LISTED ENTRIES:
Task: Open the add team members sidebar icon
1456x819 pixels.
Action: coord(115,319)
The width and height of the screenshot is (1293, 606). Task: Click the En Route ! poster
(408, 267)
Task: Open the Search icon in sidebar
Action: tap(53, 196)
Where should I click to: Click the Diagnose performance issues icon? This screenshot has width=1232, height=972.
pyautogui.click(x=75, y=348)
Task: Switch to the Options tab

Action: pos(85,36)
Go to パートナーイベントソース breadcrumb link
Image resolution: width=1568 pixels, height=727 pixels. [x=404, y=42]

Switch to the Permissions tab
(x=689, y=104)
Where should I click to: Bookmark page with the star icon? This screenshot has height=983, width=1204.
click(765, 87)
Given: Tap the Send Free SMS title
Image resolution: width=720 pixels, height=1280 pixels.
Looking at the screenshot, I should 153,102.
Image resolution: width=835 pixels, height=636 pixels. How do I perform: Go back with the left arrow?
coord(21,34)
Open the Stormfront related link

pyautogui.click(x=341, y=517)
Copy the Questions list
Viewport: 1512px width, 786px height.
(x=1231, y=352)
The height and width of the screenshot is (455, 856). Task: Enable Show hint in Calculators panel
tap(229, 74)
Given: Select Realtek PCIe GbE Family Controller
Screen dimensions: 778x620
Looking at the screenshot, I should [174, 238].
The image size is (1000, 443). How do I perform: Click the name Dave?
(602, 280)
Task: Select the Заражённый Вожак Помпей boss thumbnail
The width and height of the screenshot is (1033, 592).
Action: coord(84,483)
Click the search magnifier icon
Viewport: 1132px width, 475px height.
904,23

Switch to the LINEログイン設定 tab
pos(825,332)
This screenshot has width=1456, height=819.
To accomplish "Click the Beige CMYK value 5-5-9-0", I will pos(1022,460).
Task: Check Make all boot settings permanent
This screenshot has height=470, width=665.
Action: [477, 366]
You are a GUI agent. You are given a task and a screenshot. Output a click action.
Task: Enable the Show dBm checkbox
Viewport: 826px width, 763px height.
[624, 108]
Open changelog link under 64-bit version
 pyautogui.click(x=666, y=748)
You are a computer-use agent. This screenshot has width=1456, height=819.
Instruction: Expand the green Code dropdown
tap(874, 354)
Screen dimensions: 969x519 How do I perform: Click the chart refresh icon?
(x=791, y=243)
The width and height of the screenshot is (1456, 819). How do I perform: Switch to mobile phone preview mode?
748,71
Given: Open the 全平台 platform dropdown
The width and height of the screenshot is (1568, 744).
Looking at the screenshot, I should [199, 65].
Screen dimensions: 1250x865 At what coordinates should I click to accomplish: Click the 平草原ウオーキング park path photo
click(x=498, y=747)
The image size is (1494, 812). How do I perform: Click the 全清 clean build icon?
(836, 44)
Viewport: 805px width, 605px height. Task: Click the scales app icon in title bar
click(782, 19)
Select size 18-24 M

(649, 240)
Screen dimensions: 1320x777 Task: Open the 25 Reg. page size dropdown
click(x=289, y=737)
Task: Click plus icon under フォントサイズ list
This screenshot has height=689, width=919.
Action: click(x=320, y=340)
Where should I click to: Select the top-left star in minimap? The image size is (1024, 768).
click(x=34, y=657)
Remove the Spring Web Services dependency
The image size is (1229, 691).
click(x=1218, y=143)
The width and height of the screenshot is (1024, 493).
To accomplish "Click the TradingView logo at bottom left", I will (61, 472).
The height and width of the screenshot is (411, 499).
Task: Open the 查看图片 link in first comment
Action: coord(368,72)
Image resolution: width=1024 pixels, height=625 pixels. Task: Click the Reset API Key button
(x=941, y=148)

THE EXERCISE: Quote the material above word for word, from the line containing "Given: Tap the Send Free SMS title" through the line containing "Action: [477, 366]", inclusive.

OUTPUT BELOW:
Given: Tap the Send Free SMS title
Image resolution: width=720 pixels, height=1280 pixels.
Looking at the screenshot, I should 153,102.
Image resolution: width=835 pixels, height=636 pixels. How do I perform: Go back with the left arrow?
coord(21,34)
Open the Stormfront related link

pyautogui.click(x=341, y=517)
Copy the Questions list
Viewport: 1512px width, 786px height.
(x=1231, y=352)
The height and width of the screenshot is (455, 856). Task: Enable Show hint in Calculators panel
tap(229, 74)
Given: Select Realtek PCIe GbE Family Controller
Screen dimensions: 778x620
Looking at the screenshot, I should [174, 238].
The image size is (1000, 443). How do I perform: Click the name Dave?
(602, 280)
Task: Select the Заражённый Вожак Помпей boss thumbnail
The width and height of the screenshot is (1033, 592).
Action: coord(84,483)
Click the search magnifier icon
Viewport: 1132px width, 475px height.
904,23

Switch to the LINEログイン設定 tab
pos(825,332)
This screenshot has width=1456, height=819.
To accomplish "Click the Beige CMYK value 5-5-9-0", I will pos(1022,460).
Task: Check Make all boot settings permanent
This screenshot has height=470, width=665.
Action: [477, 366]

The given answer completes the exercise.